Manifest file. On every submit_dag() call, the SDK writes .titan_dag_manifest.json in the project root. This file maps DAG names to their job IDs and metadata. The dashboard reads this file to discover DAGs and group them in the sidebar. Without the manifest, DAGs are discovered from worker stats only (slower, less metadata).
YAML submission. submit_yaml(path) parses a YAML file into TitanJob objects using titan_yaml_parser.py, then calls submit_dag() with the result. The YAML parser handles depends_on fields, requirement tags, priority, and HITL message fields.
State Machine — Job Lifecycle
PENDING → RUNNING → COMPLETED
→ FAILED → (retry < 3) → PENDING (re-queued)
→ (retry >= 3) → DEAD (dead letter queue)
PENDING → CANCELLED (via cancel command, cascades to children)
RUNNING → CANCELLED (kill signal sent to worker)
States are stored in TitanStore as job:{id}:status. The Job.java class has an enum Status with these values.
Code Flow by Scenario
Each trace below shows the exact path through the codebase, file by file, method by method. Follow these when debugging or extending a specific flow.
Scenario 1: Single script job (SDK submit)

→ **Information supplied**
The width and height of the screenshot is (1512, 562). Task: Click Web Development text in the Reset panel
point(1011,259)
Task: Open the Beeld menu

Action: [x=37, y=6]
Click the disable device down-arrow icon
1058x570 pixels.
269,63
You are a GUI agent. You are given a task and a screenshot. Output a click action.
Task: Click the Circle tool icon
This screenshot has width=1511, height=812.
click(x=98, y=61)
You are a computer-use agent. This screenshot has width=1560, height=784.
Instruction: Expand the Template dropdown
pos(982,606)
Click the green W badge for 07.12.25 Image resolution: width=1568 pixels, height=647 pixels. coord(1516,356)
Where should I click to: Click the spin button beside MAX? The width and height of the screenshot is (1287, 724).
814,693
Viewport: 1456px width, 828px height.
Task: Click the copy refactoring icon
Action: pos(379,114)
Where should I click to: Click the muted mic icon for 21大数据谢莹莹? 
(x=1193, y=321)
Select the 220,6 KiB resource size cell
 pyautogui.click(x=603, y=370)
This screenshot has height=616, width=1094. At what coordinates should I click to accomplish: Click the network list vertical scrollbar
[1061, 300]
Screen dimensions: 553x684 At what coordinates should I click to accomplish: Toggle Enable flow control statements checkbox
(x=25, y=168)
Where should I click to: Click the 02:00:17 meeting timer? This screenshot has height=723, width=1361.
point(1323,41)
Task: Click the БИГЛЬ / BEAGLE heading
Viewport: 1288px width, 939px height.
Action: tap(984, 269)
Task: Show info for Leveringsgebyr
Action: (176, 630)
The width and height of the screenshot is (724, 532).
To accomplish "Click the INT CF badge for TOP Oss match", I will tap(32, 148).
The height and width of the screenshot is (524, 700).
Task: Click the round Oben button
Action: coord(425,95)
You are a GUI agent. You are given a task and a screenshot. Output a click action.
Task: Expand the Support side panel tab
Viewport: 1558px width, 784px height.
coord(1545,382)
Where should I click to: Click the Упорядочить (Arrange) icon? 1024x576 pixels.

→ **Exercises to complete**
1. Which job states does the job lifecycle documentation name in its state machine? List each state once.
2. Can you write the next part of the job lifecycle documentation, picking up after its last line, the heading "Scenario 1: Single script job (SDK submit)"?
The items are not needed for anything that follows.

→ **Answer list**
1. PENDING, RUNNING, COMPLETED, FAILED, DEAD, CANCELLED

2.
The simplest path. User submits one job, it runs on a worker, completes.
sequenceDiagram
participant U as titan_sdk.py
participant SS as SchedulerServer
participant S as Scheduler
participant TS as TitanStore
participant W as RpcWorkerServer
participant SE as ScriptExecutorHandler
participant P as Python Process
U->>SS: OP_SUBMIT_DAG (TCP 9090)
SS->>S: submitJob(job)
S->>TS: SET job:X:status PENDING
S->>S: taskQueue.add(job)
SS-->>U: DAG_ACCEPTED
S->>S: runDispatchLoop() → take()
S->>TS: SET job:X:status RUNNING
S->>W: OP_RUN (TCP 8080)
W->>SE: execute(payload)
SE->>P: ProcessBuilder.start()
P-->>SE: stdout lines
SE-->>SS: OP_LOG_BATCH
P-->>SE: exit 0
SE-->>W: SUCCESS
W->>SS: OP_JOB_COMPLETE
SS->>S: handleJobCallback()
S->>S: completeJob()
S->>TS: SET job:X:status COMPLETED
S->>S: unlockChildren()
titan_sdk.py TitanClient.submit_dag(name, [job])
└─ _inject_hitl_gates(jobs) ← checks for HITL, none here
└─ _build_dag_payload(name, jobs) ← serializes to "job_id|file|req|parents"
└─ _send_request(OP_SUBMIT_DAG, payload)
└─ _write_dag_manifest() ← writes .titan_dag_manifest.json for dashboard
│
▼ TCP port 9090
SchedulerServer.java clientHandler(socket)
└─ TitanProtocol.read(in) ← parse 8-byte header + payload
└─ case OP_SUBMIT_DAG:
└─ scheduler.submitDAG(payload) ← parses pipe-delimited jobs
│
▼
Scheduler.java submitJob(job)
└─ safeRedisSet("job:X:status", "PENDING")
└─ safeRedisSet("job:X:payload", ...)
└─ no parents → taskQueue.add(job)
│
▼
runDispatchLoop() ← blocked on taskQueue.take()
└─ taskQueue.take() → got job
└─ selectBestWorker(job, workers)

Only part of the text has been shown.